(Image courtesy of Medtronic)

A federal appeals court has ruled that Medtronic must face a whistleblower lawsuit over FDA clearance of certain spinal fusion devices.

The Dan Abrams Company sued Medtronic in 2015 claiming that Medtronic defrauded the FDA into granting 510(k) clearance to certain Verte-Stack cervical vertebral body replacement (VBR) devices used in spinal fusion surgeries. The lawsuit also claims that Medtronic unlawfully marketed the devices for an off-label and contraindicated use, and illegally compensated physicians to use them.

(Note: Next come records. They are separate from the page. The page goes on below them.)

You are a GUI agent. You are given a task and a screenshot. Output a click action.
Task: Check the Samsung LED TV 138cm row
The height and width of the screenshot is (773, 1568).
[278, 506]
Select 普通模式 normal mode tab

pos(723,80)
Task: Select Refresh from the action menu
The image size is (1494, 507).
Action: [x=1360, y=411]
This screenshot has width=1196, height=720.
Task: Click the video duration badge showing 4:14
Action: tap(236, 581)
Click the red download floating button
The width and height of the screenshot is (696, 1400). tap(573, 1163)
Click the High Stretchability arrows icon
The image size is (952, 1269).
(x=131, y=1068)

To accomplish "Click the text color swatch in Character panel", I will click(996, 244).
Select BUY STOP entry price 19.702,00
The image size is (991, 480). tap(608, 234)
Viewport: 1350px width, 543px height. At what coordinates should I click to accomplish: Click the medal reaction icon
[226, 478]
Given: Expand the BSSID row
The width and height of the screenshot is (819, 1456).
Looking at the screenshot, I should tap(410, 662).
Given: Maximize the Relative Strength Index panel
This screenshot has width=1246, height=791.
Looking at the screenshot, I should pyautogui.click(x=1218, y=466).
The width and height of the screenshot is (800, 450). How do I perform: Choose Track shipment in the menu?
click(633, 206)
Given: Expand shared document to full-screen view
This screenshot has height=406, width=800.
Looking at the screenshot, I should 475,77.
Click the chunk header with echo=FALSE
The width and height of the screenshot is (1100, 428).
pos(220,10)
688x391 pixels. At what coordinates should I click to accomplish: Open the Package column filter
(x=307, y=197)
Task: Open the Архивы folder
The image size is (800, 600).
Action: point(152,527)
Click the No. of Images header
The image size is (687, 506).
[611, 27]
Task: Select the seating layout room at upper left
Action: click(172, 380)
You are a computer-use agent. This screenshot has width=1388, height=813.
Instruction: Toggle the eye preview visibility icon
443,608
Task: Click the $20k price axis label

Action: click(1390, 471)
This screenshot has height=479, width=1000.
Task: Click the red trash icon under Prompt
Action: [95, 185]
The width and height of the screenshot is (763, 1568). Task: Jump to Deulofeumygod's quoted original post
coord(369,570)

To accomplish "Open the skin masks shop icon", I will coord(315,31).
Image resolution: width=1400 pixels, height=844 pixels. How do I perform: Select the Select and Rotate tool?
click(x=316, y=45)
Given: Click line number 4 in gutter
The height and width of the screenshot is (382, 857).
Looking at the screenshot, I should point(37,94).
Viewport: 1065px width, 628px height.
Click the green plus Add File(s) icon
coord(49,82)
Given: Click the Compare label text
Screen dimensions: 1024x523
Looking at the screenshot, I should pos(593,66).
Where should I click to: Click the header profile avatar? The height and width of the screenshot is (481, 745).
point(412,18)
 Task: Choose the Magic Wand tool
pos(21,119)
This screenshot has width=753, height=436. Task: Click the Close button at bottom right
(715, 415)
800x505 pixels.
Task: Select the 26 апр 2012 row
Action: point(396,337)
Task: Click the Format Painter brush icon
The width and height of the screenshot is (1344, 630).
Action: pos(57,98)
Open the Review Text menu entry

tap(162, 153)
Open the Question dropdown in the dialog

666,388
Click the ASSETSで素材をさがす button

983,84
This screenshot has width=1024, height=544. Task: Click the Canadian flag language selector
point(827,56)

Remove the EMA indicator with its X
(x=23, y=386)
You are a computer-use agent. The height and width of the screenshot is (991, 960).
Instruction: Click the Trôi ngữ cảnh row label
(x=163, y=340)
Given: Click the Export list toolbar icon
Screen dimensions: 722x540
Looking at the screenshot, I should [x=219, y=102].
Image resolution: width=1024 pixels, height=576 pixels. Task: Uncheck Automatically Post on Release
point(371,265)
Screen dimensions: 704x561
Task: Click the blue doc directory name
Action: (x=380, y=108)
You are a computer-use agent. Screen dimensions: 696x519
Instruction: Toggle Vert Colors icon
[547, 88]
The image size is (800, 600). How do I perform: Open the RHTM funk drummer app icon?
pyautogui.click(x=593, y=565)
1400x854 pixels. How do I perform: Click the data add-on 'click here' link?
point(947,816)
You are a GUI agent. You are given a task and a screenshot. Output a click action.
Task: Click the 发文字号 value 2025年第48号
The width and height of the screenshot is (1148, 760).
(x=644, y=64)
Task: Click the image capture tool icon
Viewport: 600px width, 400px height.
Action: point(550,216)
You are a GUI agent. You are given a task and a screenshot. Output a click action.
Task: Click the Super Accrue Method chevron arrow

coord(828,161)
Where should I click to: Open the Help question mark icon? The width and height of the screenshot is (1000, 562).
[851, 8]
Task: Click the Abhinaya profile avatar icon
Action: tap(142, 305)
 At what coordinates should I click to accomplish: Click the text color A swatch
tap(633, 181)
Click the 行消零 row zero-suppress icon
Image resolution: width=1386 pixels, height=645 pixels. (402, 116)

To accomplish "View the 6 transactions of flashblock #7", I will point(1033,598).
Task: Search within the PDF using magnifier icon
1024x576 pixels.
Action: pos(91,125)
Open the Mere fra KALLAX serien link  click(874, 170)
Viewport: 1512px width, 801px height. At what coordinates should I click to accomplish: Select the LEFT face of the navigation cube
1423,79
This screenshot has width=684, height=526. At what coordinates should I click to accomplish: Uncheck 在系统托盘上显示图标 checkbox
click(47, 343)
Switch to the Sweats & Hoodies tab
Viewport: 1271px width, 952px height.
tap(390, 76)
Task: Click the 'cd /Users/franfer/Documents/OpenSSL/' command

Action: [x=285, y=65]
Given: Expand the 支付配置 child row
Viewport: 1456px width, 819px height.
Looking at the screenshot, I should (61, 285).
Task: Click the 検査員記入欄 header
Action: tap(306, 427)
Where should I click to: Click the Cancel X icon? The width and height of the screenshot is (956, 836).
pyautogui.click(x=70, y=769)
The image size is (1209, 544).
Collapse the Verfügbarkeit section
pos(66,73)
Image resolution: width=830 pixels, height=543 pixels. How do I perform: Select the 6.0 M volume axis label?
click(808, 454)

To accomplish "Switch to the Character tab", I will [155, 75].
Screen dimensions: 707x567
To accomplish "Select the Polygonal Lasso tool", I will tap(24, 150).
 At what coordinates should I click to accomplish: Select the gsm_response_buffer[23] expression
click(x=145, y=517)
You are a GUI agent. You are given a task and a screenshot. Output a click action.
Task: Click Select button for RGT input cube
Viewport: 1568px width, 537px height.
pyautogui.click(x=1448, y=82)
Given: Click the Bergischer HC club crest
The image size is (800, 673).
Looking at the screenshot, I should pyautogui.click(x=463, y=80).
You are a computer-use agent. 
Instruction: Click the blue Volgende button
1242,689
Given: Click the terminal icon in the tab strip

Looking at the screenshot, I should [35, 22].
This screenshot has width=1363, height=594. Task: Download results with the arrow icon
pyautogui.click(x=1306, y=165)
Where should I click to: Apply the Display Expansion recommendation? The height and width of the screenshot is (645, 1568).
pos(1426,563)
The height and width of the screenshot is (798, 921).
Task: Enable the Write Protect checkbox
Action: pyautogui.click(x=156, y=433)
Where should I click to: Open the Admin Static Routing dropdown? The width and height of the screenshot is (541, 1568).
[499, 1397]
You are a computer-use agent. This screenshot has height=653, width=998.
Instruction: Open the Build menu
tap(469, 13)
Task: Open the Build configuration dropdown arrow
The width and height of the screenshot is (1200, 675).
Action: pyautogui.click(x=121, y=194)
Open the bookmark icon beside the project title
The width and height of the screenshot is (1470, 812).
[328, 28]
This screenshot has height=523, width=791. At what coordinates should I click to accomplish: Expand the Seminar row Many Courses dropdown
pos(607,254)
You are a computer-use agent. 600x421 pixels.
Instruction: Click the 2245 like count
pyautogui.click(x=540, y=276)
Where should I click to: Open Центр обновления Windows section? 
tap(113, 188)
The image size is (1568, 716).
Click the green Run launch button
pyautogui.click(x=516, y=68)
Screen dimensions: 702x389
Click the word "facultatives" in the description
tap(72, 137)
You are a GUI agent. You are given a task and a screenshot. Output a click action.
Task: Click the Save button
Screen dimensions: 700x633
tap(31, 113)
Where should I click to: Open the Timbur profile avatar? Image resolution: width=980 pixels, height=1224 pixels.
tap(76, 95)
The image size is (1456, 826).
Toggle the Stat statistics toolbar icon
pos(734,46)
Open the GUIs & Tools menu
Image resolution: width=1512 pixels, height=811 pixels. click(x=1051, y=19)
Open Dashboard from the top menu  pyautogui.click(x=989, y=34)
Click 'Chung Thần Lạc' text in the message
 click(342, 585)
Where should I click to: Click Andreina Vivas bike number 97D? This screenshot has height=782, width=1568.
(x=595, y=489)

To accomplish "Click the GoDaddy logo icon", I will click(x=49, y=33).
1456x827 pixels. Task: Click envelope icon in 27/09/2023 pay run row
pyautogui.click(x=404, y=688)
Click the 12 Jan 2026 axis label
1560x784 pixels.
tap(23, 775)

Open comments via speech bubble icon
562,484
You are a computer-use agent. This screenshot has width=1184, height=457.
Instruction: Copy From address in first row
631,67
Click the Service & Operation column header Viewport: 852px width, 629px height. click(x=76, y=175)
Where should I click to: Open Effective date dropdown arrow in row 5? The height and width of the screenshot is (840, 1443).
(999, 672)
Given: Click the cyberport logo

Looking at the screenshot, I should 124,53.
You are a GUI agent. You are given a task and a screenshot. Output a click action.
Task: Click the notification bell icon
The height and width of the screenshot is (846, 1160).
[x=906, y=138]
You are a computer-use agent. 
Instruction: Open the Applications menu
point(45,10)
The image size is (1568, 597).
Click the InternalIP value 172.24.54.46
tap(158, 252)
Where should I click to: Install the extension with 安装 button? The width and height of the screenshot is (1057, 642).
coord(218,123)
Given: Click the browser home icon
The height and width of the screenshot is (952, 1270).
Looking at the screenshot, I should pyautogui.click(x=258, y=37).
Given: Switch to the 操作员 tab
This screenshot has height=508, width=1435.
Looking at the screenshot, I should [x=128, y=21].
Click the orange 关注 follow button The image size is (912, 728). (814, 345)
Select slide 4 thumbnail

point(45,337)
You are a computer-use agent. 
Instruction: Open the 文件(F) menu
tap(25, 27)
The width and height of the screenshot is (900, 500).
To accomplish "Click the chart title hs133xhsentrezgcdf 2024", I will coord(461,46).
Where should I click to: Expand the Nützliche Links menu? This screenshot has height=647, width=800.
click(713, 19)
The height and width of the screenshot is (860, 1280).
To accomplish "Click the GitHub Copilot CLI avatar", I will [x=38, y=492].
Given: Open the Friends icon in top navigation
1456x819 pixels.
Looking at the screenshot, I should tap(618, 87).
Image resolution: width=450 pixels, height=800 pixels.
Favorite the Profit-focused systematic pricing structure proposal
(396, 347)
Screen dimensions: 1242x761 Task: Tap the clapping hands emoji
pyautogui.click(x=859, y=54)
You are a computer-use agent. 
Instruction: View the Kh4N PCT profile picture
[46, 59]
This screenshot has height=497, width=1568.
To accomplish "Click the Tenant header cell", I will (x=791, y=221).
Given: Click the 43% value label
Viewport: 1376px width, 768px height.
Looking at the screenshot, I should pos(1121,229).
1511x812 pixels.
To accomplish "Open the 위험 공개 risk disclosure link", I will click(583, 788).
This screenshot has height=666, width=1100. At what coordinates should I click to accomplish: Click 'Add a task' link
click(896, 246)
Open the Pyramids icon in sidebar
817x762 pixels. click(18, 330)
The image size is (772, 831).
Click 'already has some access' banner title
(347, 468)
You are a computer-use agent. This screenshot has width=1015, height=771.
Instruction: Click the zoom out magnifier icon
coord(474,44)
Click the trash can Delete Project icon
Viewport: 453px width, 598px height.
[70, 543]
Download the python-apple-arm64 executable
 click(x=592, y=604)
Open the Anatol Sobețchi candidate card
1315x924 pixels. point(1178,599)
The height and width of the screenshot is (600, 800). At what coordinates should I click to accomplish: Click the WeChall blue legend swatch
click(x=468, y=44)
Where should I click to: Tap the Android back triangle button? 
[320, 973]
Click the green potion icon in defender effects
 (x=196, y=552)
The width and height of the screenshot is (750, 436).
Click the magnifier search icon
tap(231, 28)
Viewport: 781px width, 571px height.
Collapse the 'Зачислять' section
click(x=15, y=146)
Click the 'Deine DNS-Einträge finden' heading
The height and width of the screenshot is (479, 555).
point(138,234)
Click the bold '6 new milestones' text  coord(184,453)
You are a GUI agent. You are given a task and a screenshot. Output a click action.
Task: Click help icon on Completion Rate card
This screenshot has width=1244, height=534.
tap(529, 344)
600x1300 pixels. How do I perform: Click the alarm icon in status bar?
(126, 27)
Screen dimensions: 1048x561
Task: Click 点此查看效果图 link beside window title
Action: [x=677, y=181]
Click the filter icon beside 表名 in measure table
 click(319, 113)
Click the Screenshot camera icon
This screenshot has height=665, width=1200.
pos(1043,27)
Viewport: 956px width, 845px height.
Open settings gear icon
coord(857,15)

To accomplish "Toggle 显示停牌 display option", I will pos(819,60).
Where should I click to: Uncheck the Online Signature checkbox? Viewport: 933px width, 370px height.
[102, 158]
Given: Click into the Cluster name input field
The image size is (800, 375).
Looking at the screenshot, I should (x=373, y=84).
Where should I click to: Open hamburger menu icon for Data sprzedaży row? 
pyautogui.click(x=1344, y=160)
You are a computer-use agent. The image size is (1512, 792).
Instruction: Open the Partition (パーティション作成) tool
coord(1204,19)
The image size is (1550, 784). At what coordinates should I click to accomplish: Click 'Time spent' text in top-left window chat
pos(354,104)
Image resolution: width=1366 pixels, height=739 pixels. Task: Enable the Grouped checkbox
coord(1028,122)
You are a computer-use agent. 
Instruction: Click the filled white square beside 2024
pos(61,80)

Abrams also argues that these allegedly fraudulent practices caused physicians to submit false claims to Medicare. Dan Abrams Company is an LLC whose sole employee, Bryan Shapiro, formerly worked for Medtronic.  His “fraud-on-the-FDA” claim states that since Medicare reimbursement requires FDA clearance, the subject devices would have been ineligible for reimbursement but for Medtronic’s alleged fraud.

A U.S. District Court judge in California tossed the entire lawsuit in 2019, but an appeals court panel last week reinstated one claim. According to that claim, certain “contraindicated-only devices” were not properly cleared by the FDA for any use and therefore are not substantially similar to the predicate device. Abrams described these contraindicated devices as those that allegedly cannot be used for their labeled intended use and can only be used for their contraindicated use in the cervical spine.

Abrams “alleges that Medtronic falsely represented in its clearance application that they were intended for use in the thoracolumbar spine (the part of the spine below the neck) when in fact they could not be used there and could only be used in the cervical (neck-area) of the
spine” the appeals panel wrote.

Abrams “claims that Medtronic knew that cervical VBRs posed different questions of safety to its previously approved devices, and if Medtronic disclosed that the devices were intended for use in the cervical spine, then the FDA may have required Class III approval,” the appeals court judges continued. “These considerations — intended use, similarity to a predicate device, and different questions about safety — are precisely those that the FDA considers in granting Class II certification.”

Medtronic argues that the False Claims Act is not the proper vehicle to bring a fraud-on-the-FDA claim. The appeals court disagreed, citing a previous case in which it allowed the plaintiff’s fraud-on-the-FDA theory to go forward.